3 years ago

Association between fetal fraction on cell-free DNA testing and first trimester markers for pre-eclampsia

Timothy J. Lee, Maximilian Schmid, Daniel L. Rolnik, Fabricio da Silva Costa, Andrew C. McLennan
Aims To evaluate the association of fetal fraction on cell-free DNA (cfDNA) testing with first trimester markers for pre-eclampsia and to investigate a possible association of low fetal fraction with increased risk for pre-eclampsia (PE) and fetal growth restriction (FGR). Methods This was a retrospective cohort study including all women with singleton pregnancies who had risk calculation for PE and FGR between 11+0 and 13+6 weeks’ gestation and also decided to have cfDNA as a primary or secondary screening test for chromosomal abnormalities at any gestational age in two Fetal Medicine clinics in Sydney and Melbourne, Australia, between March 2013 and May 2017. Logarithmically transformed fetal fraction results were adjusted for gestational age and maternal characteristics.
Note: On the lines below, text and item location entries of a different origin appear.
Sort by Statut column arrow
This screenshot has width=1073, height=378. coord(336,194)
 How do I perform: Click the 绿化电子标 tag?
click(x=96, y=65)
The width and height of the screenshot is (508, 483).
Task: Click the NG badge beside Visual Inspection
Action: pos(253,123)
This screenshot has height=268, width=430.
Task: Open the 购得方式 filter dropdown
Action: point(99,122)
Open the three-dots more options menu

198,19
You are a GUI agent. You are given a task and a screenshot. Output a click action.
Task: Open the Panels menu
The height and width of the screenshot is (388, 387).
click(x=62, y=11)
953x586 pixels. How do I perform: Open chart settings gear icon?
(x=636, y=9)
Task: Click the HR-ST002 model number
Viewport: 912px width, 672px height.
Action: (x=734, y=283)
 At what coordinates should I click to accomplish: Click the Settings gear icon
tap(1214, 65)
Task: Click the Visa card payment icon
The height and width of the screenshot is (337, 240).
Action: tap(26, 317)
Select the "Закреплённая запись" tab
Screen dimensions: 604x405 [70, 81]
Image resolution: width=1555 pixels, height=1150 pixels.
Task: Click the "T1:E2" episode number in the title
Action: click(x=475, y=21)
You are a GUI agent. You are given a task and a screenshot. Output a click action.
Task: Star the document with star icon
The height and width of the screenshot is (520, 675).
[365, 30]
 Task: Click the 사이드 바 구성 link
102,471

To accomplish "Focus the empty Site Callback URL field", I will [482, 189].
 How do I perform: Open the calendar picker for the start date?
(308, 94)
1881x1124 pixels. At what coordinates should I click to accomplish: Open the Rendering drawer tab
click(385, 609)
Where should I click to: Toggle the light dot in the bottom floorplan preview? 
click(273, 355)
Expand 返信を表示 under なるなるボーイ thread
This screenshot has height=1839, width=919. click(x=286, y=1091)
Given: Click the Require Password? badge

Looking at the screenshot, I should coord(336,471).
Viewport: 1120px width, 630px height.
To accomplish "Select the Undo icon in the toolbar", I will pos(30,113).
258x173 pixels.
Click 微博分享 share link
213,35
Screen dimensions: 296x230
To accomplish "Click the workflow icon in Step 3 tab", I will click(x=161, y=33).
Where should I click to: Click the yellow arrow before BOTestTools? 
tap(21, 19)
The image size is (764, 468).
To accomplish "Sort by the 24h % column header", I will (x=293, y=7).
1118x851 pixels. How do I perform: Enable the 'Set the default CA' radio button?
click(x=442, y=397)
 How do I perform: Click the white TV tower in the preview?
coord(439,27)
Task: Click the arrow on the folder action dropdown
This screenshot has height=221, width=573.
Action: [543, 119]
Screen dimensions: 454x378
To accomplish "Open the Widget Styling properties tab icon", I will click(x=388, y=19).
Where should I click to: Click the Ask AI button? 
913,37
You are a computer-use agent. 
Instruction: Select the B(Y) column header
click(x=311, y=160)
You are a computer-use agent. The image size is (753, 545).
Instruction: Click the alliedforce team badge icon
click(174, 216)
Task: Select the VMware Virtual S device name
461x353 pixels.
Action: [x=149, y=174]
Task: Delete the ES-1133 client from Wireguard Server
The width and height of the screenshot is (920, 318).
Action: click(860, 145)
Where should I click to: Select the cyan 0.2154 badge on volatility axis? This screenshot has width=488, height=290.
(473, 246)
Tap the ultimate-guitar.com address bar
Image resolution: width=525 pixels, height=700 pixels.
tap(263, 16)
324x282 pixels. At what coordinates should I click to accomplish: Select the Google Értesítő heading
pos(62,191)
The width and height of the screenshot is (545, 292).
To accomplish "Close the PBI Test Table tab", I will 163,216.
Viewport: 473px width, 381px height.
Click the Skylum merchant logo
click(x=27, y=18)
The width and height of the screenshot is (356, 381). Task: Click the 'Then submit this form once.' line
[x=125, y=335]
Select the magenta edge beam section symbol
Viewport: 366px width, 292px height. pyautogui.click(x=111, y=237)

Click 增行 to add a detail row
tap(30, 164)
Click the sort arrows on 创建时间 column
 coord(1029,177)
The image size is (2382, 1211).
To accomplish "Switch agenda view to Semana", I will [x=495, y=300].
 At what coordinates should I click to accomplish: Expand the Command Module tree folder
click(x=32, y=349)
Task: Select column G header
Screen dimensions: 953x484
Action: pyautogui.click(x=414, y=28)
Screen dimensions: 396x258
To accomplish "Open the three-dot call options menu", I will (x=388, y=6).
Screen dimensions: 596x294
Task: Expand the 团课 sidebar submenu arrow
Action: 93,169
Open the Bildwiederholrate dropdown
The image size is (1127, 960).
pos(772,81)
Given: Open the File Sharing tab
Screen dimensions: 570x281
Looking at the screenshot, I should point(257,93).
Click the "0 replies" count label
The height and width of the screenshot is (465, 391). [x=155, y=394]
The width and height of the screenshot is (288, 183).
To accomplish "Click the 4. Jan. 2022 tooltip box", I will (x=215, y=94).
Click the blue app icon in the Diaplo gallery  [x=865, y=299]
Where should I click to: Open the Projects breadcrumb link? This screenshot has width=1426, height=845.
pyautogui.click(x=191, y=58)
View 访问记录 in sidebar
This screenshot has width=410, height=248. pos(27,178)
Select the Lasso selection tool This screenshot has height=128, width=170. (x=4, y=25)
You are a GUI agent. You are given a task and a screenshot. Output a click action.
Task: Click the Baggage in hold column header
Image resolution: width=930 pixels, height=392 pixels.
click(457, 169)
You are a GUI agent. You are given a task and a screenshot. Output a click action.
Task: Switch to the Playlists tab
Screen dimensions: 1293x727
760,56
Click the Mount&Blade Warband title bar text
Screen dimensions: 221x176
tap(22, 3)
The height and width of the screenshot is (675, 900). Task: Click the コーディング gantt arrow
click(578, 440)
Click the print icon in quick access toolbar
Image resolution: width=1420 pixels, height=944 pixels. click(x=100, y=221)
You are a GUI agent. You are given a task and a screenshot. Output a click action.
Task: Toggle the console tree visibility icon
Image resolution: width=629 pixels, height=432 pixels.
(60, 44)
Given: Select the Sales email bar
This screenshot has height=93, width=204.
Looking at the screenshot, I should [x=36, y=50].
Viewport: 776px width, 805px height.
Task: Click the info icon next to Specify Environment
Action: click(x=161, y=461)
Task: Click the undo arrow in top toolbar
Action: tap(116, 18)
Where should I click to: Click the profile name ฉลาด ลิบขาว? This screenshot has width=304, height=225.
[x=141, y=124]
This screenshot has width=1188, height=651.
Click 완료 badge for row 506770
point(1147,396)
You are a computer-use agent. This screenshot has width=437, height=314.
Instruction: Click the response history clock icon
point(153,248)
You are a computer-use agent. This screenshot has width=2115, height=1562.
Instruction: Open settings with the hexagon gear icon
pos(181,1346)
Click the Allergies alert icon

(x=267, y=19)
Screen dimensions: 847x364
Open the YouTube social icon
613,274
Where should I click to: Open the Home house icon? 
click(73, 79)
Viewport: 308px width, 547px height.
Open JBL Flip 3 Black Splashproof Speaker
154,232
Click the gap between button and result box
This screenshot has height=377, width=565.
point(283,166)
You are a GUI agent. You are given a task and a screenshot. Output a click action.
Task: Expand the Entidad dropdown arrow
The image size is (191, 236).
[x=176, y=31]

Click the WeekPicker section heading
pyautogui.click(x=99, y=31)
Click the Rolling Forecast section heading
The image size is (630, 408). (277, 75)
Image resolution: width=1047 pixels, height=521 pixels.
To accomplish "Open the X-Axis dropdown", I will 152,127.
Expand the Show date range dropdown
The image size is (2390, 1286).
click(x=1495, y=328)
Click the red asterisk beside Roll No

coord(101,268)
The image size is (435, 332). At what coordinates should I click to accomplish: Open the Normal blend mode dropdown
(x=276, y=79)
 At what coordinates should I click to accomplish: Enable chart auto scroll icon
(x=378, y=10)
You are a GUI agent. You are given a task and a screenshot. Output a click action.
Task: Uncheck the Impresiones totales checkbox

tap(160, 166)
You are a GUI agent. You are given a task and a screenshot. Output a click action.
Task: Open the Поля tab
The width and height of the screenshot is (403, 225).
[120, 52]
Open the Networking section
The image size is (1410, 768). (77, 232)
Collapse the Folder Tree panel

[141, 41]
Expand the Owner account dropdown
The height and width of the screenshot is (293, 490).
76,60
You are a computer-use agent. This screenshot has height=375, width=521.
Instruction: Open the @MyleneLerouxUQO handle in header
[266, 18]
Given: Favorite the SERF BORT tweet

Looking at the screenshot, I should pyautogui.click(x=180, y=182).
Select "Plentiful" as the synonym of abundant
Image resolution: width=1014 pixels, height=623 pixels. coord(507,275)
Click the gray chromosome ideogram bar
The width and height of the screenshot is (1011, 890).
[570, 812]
Associations with mean arterial pressure (MAP), mean uterine artery pulsatility index (UtAPI), pregnancy-associated plasma protein A (PAPP-A), placental growth factor (PlGF) and risks for pre-eclampsia before 34 and 37 weeks’ gestation and fetal growth restriction before 37 weeks’ gestation were analyzed through correlation analysis and univariate and multivariate linear regression. Results In total, 4,317 singleton pregnancies subjected to cfDNA testing with reported fetal fraction were included. Significant prediction of fetal fraction was provided by gestational age, in vitro fertilization, maternal age, BMI, chronic hypertension, diabetes mellitus and South Asian ethnicity and multiparity without previous history of PE or FGR. Fetal fraction was inversely associated with MAP and UtAPI and positively associated with PAPP-A and PlGF. The lower the fetal fraction, the higher was the risk for PE < 34 weeks, PE < 37 weeks and FGR < 37 weeks (p<0.001). Conclusion There is a significant association between fetal fraction results and first trimester markers for adverse pregnancy outcome. Low fetal fraction is associated with an increased risk for pregnancy complications, but its capacity to act an as independent first trimester marker in an algorithm screening for PE and FGR requires further research.